*** Block opens ***
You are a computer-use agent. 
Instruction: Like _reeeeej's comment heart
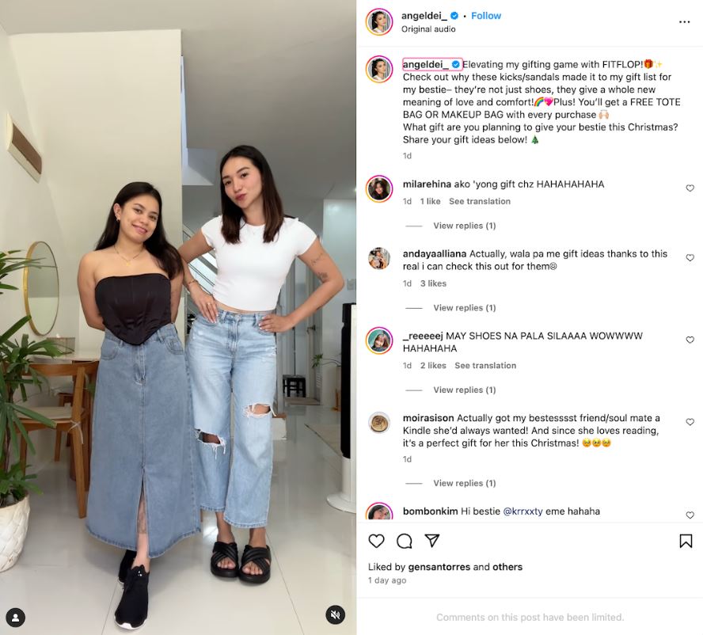690,340
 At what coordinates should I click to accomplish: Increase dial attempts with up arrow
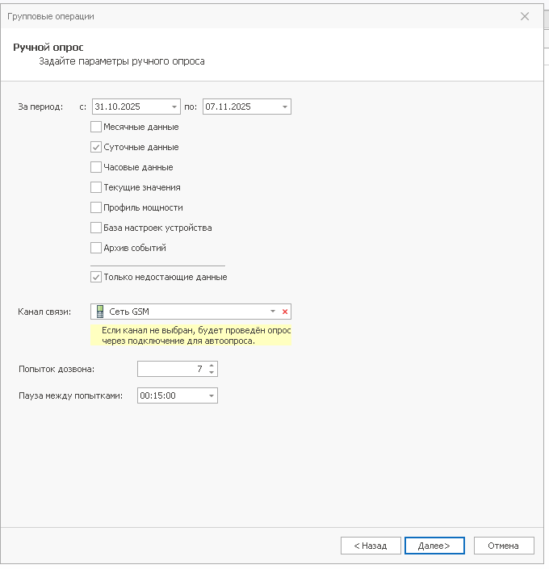(x=212, y=365)
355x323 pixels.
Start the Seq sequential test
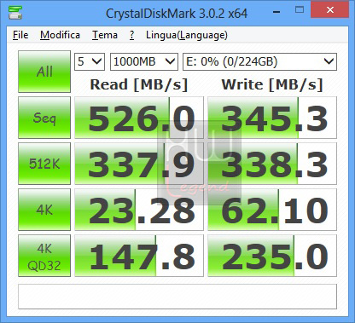[44, 118]
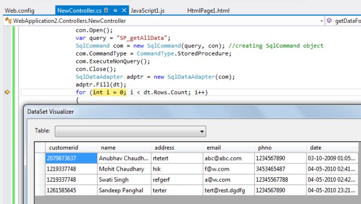Click the NewController class icon in navigation bar
This screenshot has height=204, width=361.
pos(8,21)
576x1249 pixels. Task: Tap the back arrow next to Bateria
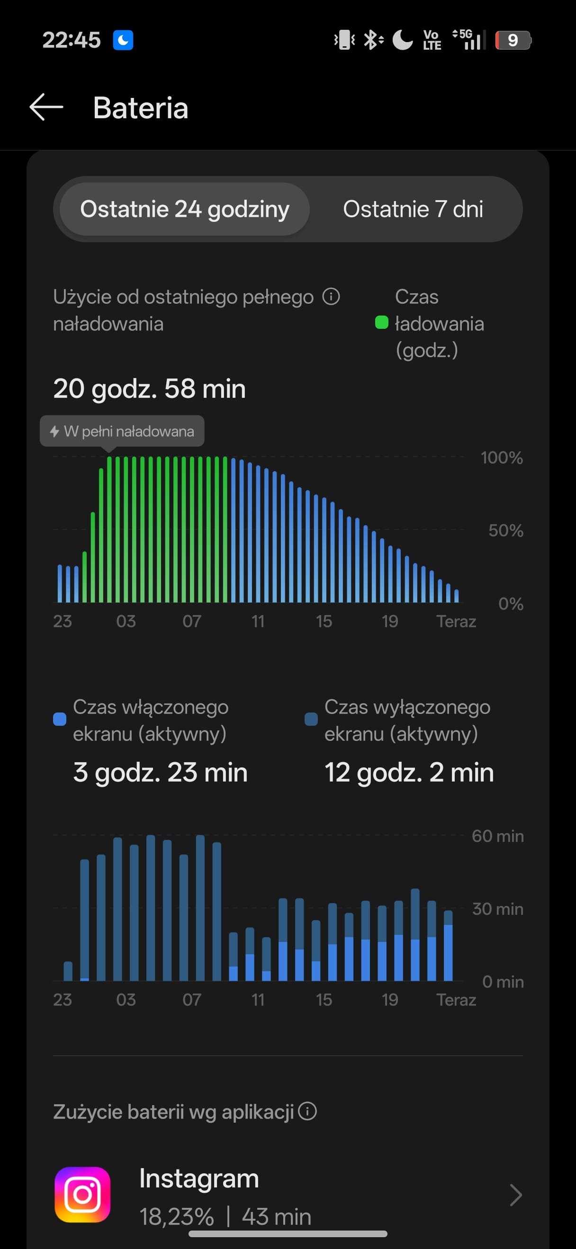[47, 107]
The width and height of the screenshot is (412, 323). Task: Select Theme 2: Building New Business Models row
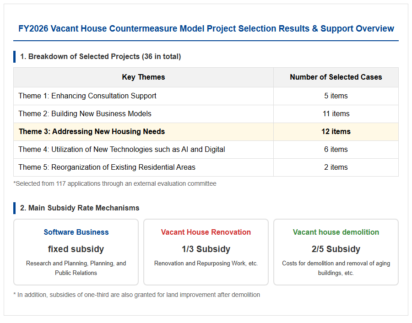pyautogui.click(x=206, y=114)
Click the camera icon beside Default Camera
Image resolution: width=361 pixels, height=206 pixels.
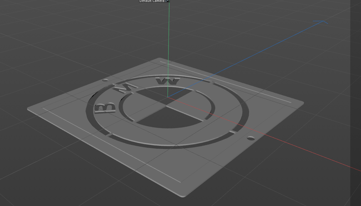[x=167, y=1]
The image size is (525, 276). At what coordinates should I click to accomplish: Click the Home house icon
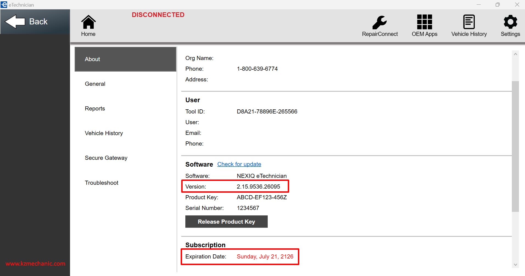(x=88, y=22)
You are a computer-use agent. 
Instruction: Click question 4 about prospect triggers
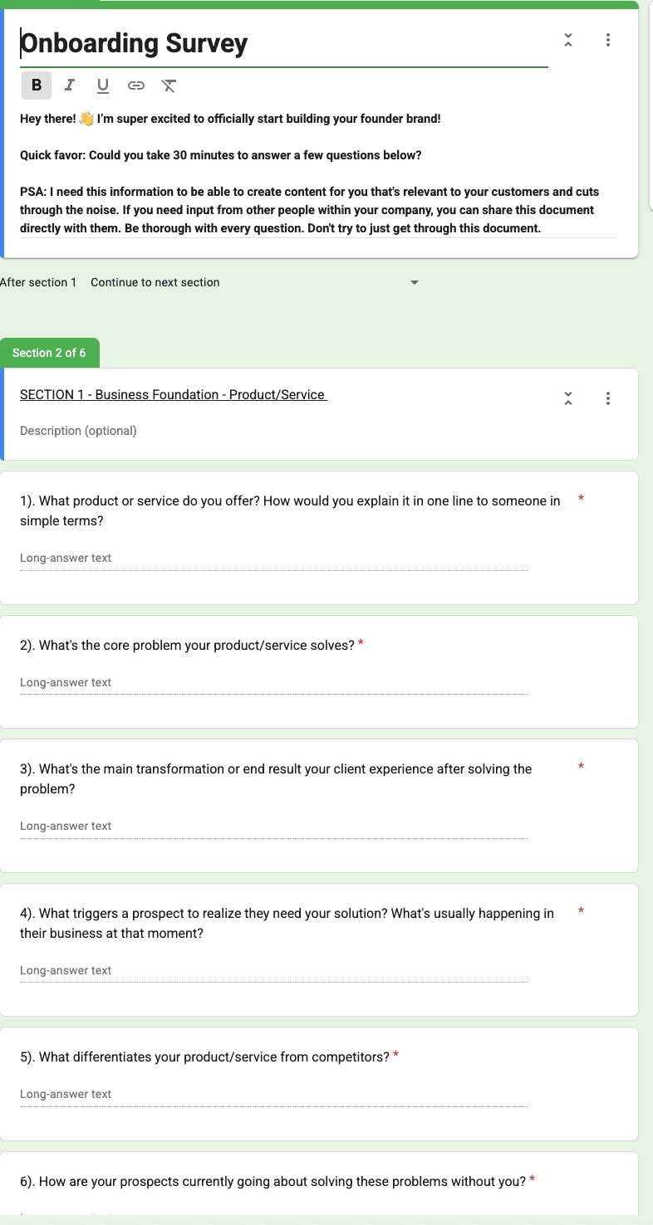287,923
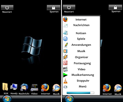Open Nachrichten from the menu list

[81, 25]
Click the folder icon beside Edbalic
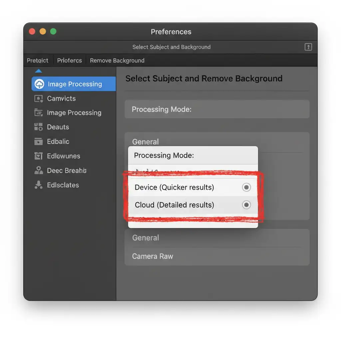Image resolution: width=341 pixels, height=341 pixels. click(x=39, y=142)
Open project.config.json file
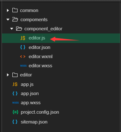 click(40, 112)
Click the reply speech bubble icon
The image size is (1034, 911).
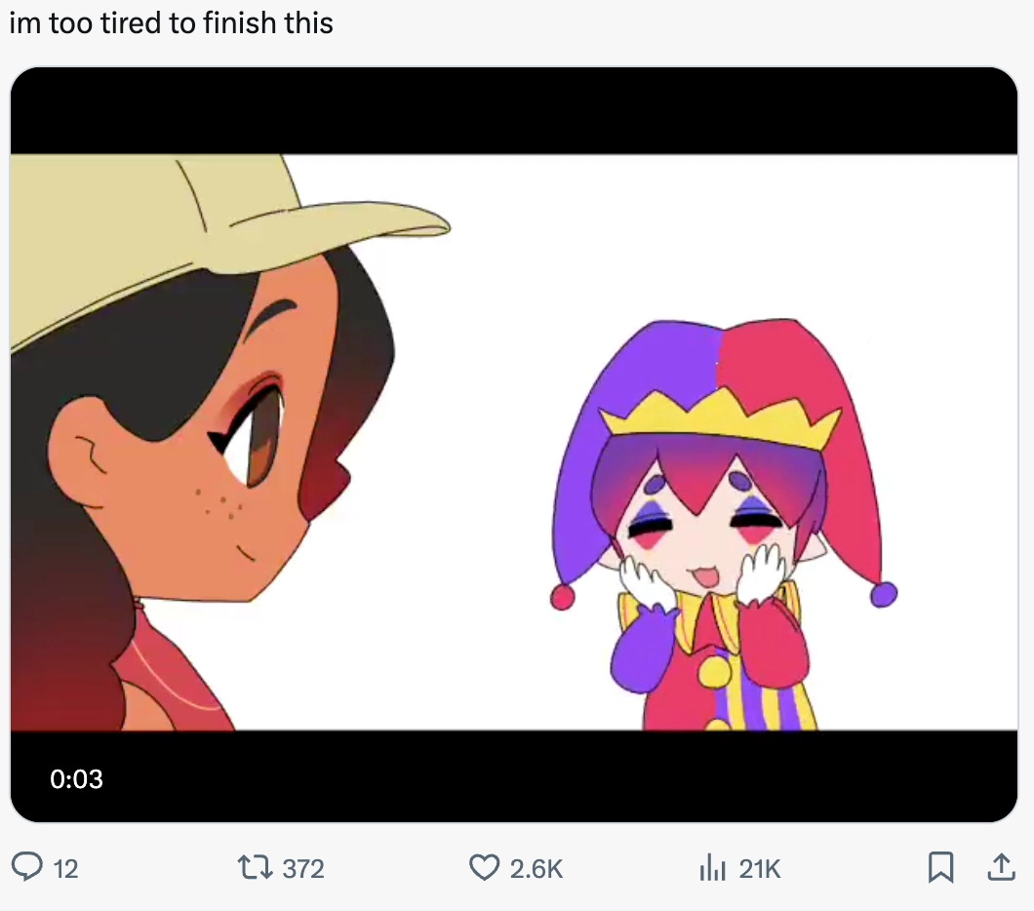(x=27, y=867)
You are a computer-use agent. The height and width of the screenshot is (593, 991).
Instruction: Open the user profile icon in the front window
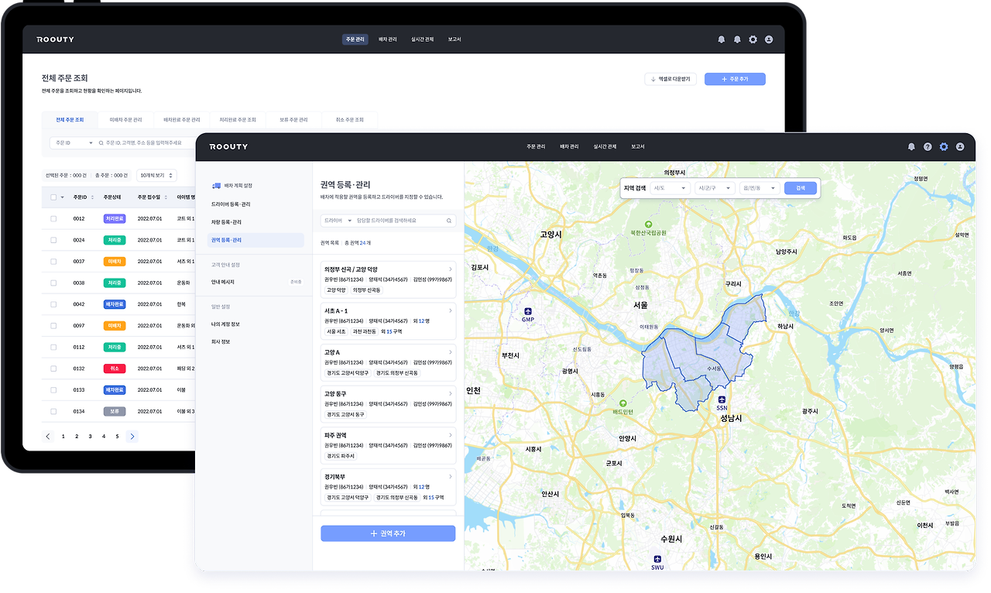(x=960, y=146)
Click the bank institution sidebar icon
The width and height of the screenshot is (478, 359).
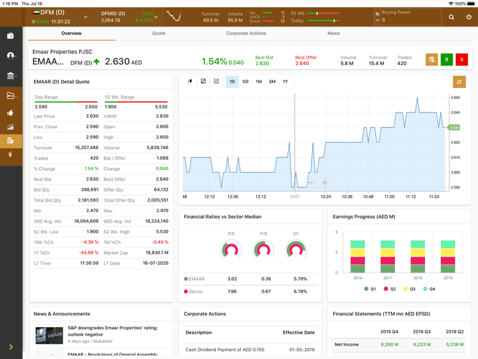[x=11, y=76]
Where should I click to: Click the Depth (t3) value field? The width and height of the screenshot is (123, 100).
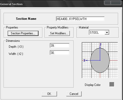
*** Block closes ***
Output the data above verbatim, pictures excluded.

▶ **Exercise output**
You are a computer-use agent. 
Instruction: Like _reeeeej's comment heart
690,340
 At what coordinates should I click to accomplish: Increase dial attempts with up arrow
(x=212, y=365)
355x323 pixels.
Start the Seq sequential test
[44, 118]
Click the NewController class icon in navigation bar
This screenshot has height=204, width=361.
pos(8,21)
576x1249 pixels. Task: Tap the back arrow next to Bateria
[47, 107]
The width and height of the screenshot is (412, 323). Task: Select Theme 2: Building New Business Models row
pyautogui.click(x=206, y=114)
Click the camera icon beside Default Camera
Image resolution: width=361 pixels, height=206 pixels.
[x=167, y=1]
The image size is (525, 276). At what coordinates should I click to accomplish: Click the Home house icon
(x=88, y=22)
You are a computer-use agent. 
Instruction: Click question 4 about prospect triggers
287,923
Open Nachrichten from the menu list

[81, 25]
Click the folder icon beside Edbalic
Image resolution: width=341 pixels, height=341 pixels. click(x=39, y=142)
Open project.config.json file
 click(40, 112)
Click the reply speech bubble icon
The image size is (1034, 911).
(x=27, y=867)
You are a computer-use agent. The height and width of the screenshot is (593, 991).
Instruction: Open the user profile icon in the front window
(x=960, y=146)
Click the bank institution sidebar icon
The width and height of the screenshot is (478, 359).
[x=11, y=76]
Where should I click to: Click the Depth (t3) value field? The width and height of the screenshot is (123, 100).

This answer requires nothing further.